**Task**
How many separate lines in this material contain the string "Accetta"? Respond with the number alone.

**Available records**

━━━━

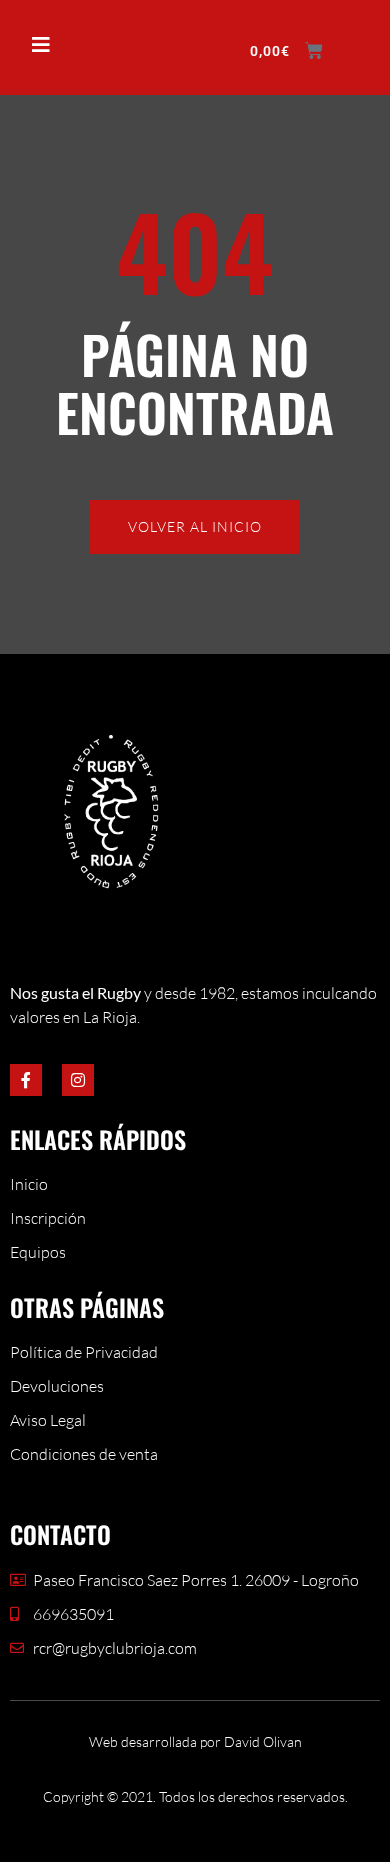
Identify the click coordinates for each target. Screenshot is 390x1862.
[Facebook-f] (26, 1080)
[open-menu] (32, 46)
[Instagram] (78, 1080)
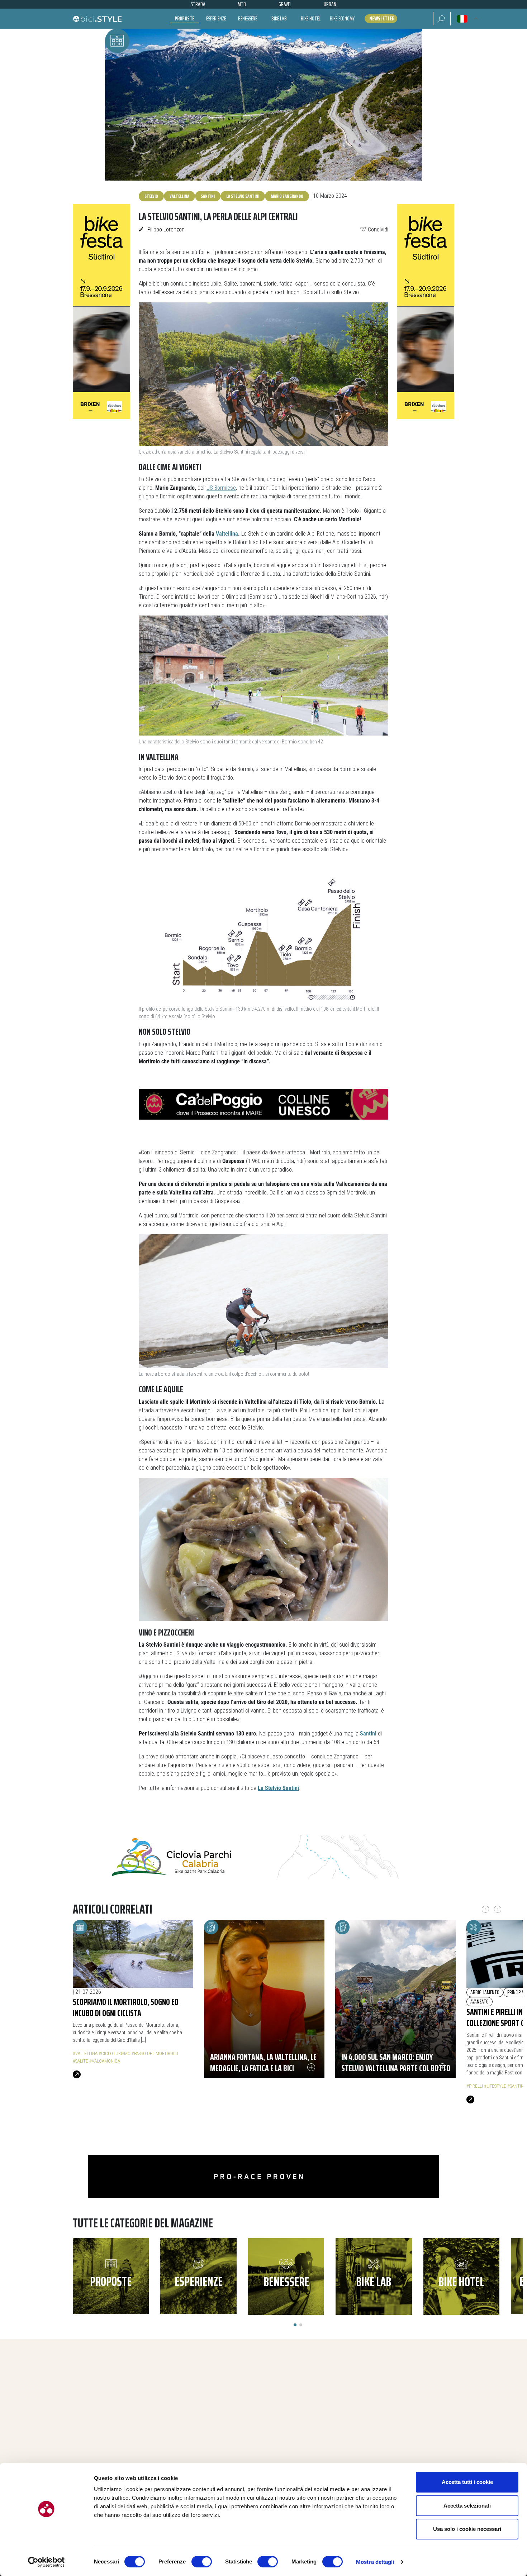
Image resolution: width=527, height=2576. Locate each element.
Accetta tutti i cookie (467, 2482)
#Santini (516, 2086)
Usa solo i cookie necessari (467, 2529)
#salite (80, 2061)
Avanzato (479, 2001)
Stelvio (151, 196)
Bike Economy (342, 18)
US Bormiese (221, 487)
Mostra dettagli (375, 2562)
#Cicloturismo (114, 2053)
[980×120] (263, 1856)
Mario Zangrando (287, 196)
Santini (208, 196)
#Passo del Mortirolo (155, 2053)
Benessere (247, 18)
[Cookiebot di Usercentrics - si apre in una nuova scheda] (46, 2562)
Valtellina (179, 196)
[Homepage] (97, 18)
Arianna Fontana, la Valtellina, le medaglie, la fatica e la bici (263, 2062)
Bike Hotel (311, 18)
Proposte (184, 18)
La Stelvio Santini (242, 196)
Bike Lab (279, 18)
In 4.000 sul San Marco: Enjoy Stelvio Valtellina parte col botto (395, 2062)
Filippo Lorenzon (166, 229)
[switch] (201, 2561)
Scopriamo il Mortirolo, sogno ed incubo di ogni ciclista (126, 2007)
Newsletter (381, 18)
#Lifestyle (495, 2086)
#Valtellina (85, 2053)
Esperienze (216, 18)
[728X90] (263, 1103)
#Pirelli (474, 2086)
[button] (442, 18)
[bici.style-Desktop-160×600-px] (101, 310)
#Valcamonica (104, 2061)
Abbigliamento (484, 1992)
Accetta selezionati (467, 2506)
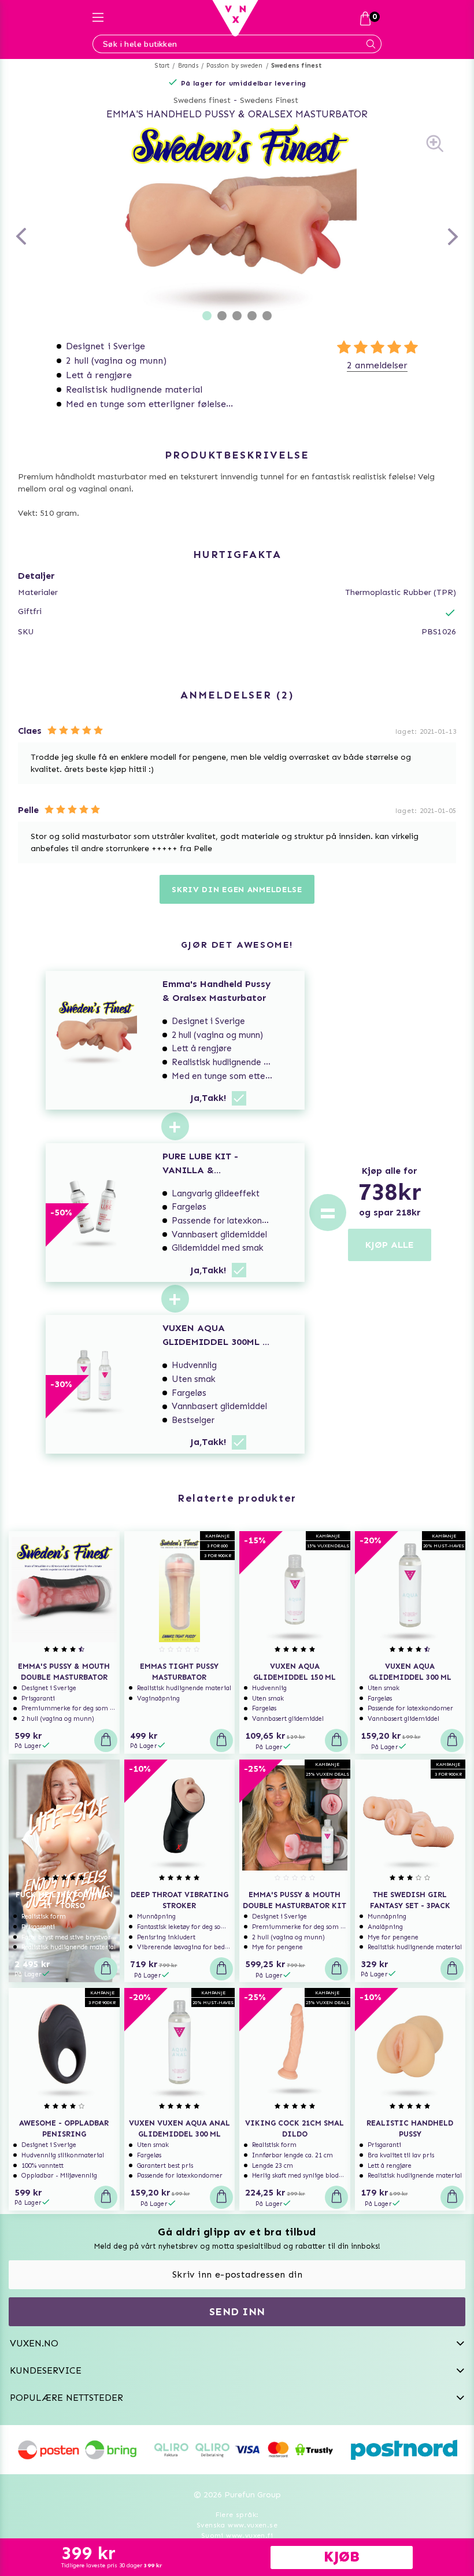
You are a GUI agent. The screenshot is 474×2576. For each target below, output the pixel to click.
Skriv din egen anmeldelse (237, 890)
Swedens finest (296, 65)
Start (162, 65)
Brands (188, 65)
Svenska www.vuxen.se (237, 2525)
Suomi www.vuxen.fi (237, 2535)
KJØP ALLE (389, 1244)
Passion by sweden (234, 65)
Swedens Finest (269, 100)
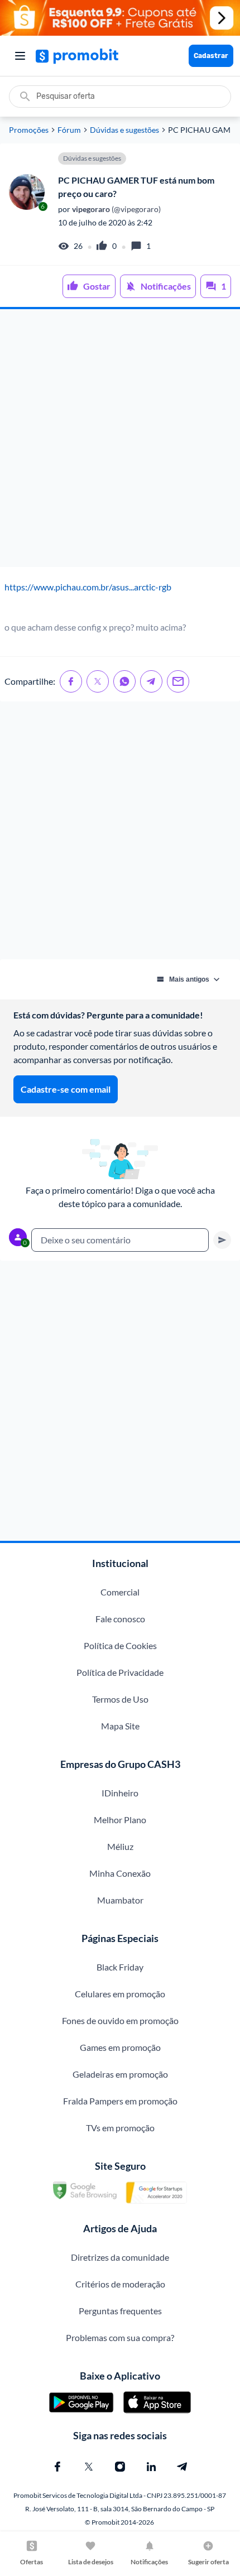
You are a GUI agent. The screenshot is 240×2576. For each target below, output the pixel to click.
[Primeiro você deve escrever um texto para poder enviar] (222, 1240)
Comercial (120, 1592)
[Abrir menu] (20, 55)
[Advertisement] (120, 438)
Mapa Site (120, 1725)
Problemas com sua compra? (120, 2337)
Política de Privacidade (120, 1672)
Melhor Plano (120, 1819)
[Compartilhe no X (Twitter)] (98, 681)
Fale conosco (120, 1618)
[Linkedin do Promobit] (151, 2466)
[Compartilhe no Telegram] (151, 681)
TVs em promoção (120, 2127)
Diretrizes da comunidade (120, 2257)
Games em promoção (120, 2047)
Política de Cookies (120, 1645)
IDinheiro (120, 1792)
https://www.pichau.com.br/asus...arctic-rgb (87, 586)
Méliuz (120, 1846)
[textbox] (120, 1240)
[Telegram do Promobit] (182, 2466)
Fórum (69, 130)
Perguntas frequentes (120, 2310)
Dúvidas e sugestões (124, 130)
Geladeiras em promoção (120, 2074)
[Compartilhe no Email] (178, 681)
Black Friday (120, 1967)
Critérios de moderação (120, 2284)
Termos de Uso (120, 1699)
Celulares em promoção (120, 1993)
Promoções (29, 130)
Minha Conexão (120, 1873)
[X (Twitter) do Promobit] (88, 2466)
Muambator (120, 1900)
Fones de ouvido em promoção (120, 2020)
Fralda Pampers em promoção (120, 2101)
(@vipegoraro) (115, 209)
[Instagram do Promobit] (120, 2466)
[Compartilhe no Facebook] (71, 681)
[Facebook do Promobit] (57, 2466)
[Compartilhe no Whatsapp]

━━━━

**Answer space**
2